Determine the slope and deflection at the point x on the beam (attached image)

Homework Equations

Bending stiffness equation: EIV'' = M
where E = young's modulus, I = second moment of area, V = deflection, M = moment

The Attempt at a Solution

By taking moments about both supports I have determined the reactions at the left and right supports to be b/(a+b) and a/(a+b) respectively.

Cutting the beam between point x and the right hand support:

EIV'' = M = bx/(a+b) - <x-a> (where <> are macaulay brackets)

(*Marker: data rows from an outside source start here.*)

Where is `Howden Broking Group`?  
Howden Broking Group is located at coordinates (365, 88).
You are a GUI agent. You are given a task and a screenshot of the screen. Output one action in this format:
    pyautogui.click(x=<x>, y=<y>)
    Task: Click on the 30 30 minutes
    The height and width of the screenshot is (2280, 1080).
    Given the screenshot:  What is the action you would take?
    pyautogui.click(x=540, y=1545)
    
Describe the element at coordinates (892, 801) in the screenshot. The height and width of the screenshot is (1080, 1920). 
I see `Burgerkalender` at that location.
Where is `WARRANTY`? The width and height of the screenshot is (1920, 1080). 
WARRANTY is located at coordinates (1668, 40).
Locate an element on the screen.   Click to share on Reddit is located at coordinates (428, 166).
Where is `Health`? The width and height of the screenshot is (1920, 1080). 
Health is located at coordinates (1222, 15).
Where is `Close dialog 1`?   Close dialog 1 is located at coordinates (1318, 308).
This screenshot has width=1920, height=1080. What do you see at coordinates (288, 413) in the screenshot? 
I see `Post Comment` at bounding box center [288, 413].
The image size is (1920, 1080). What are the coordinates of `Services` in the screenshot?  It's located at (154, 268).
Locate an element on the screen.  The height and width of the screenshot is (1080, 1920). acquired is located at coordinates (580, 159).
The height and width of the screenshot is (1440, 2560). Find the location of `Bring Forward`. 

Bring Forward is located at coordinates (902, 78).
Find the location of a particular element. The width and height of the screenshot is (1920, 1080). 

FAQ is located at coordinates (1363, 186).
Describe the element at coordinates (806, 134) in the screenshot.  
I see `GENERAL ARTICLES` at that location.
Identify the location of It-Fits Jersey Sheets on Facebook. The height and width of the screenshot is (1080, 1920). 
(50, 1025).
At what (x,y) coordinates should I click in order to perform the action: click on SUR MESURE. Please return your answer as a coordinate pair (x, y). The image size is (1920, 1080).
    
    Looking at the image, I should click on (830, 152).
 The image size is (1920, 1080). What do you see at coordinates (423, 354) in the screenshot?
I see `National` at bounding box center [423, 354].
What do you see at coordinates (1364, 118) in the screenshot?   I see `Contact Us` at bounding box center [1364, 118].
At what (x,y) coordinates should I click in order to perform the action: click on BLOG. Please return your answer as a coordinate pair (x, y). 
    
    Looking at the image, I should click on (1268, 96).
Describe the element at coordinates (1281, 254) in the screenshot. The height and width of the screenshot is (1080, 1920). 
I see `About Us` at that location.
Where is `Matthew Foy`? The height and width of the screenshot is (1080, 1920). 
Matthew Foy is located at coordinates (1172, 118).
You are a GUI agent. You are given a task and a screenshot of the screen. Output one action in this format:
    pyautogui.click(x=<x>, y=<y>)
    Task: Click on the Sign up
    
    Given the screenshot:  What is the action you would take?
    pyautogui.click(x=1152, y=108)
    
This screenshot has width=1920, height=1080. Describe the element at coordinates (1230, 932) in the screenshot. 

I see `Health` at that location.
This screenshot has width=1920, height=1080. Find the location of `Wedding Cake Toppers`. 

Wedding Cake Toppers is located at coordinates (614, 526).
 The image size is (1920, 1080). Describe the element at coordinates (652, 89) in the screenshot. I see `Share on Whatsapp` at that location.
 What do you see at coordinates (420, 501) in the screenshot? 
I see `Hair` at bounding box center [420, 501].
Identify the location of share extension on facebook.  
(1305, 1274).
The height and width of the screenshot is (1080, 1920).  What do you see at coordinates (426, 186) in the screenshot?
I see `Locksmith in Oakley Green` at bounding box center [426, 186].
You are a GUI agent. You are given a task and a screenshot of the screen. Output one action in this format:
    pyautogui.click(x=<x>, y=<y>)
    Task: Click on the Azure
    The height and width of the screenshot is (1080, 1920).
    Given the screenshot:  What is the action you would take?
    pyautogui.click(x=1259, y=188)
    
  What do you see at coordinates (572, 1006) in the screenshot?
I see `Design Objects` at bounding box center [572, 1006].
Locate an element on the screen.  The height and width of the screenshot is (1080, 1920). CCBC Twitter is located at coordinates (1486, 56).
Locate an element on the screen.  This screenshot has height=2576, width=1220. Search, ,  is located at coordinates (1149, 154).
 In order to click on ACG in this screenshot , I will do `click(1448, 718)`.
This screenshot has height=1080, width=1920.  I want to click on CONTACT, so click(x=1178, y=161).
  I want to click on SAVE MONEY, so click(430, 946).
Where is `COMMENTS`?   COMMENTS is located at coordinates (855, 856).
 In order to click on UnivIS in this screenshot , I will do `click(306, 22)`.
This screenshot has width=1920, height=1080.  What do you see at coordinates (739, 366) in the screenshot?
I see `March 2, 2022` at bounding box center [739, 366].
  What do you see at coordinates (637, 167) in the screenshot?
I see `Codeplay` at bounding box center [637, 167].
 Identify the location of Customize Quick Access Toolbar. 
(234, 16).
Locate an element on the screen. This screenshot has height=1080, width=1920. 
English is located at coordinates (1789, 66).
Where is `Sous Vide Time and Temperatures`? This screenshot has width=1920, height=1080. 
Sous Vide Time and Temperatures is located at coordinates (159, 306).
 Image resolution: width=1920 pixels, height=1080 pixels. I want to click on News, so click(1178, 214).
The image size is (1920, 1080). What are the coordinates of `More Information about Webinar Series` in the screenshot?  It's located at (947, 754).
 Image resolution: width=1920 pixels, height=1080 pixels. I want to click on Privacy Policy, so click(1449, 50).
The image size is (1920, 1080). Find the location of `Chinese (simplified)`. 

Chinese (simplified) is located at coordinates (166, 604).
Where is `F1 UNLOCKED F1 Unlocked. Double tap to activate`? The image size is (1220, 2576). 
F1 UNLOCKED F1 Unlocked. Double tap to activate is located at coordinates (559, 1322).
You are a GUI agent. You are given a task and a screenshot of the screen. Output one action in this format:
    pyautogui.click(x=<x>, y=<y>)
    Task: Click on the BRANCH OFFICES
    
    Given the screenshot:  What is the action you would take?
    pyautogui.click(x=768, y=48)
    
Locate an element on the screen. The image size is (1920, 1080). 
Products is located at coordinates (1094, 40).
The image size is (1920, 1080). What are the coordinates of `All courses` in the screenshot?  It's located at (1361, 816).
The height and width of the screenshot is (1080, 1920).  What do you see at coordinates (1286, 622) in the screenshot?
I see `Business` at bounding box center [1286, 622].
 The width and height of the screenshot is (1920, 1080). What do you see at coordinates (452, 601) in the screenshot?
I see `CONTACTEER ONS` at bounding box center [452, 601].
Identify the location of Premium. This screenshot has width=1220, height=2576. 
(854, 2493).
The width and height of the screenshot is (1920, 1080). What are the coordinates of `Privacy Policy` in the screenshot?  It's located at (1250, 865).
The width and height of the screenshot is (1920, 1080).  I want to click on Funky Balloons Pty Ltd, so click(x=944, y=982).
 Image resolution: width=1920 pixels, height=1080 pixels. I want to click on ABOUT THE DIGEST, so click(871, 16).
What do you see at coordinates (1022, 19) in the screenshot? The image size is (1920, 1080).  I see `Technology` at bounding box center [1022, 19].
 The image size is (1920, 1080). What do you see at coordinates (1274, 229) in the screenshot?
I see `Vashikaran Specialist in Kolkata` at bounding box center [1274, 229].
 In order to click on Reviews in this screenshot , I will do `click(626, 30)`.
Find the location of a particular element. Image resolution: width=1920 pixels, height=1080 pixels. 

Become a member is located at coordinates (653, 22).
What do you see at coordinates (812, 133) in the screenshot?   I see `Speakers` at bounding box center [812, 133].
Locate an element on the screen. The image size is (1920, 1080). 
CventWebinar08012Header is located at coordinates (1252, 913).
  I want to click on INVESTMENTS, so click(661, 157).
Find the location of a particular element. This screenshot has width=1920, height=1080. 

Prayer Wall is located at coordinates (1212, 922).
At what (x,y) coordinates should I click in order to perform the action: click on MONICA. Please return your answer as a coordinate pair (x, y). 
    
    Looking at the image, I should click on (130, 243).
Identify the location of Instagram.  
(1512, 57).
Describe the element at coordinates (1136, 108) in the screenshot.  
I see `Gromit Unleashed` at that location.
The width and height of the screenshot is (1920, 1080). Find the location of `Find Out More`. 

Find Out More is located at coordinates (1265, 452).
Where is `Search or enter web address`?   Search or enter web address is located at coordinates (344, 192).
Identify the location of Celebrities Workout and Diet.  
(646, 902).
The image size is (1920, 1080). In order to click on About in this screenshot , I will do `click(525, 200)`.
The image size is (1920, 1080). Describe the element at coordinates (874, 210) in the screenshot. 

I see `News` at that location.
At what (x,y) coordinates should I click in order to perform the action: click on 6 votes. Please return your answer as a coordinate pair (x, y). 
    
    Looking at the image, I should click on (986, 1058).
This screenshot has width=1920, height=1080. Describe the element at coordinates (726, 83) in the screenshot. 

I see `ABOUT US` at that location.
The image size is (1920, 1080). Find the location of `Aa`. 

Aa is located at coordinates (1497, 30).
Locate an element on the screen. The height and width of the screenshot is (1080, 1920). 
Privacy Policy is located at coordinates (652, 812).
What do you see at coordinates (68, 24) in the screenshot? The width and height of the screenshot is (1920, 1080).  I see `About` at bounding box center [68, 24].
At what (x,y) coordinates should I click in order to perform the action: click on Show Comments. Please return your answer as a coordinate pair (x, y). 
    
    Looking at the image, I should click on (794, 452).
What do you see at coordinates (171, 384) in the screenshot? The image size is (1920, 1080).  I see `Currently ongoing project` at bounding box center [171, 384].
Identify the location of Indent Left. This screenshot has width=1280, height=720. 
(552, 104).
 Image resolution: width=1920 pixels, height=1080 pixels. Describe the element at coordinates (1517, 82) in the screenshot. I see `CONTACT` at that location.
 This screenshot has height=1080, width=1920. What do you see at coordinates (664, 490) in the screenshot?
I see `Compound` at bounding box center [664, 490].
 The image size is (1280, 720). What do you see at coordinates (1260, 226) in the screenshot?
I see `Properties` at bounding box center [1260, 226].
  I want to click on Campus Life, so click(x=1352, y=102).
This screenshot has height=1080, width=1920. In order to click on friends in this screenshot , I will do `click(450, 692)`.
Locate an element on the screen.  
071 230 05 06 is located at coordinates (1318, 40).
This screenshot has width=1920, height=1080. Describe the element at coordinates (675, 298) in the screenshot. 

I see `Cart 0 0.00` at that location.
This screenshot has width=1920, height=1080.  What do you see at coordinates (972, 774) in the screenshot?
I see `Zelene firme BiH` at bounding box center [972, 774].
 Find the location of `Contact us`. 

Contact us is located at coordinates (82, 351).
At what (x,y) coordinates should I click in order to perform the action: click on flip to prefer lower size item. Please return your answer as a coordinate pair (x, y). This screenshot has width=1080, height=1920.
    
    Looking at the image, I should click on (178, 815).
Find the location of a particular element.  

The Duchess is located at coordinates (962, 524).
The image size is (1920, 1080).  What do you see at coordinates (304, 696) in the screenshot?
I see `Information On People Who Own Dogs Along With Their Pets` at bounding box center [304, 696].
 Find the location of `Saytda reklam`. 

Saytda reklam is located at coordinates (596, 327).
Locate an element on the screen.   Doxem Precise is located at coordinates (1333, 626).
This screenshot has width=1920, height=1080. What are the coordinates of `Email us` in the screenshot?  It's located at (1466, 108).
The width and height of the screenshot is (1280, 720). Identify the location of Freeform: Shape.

EIV' = bx^2/2(a+b) - (<x-a>^2)/2 + A

EIV = bx^3/6(a+b) - (<x-a>^3)/6 + Ax + B

Here's where I get confused:

Using V=0 at the boundary conditions (x=0 and x=a+b) to find the integration constants, B is found to be 0 but A always comes out as a complicated fraction that I can't seem to simplify to get anything sensible.

I know the final answers are supposed to be: V' = (ab/3)((a-b)/(a+b))
and V =-a^2b^2/3(a+b)


I have worked through the question several times and I can't figure out where I'm going wrong so any help would be much appreciated.

 

[pongo38]

Have you checked your complicated expression for "A" by putting a=b and setting the gradient to zero at the centre? It is no guarantee if it is correct, but, if it is incorrect in this special case, then it will be incorrect more generally.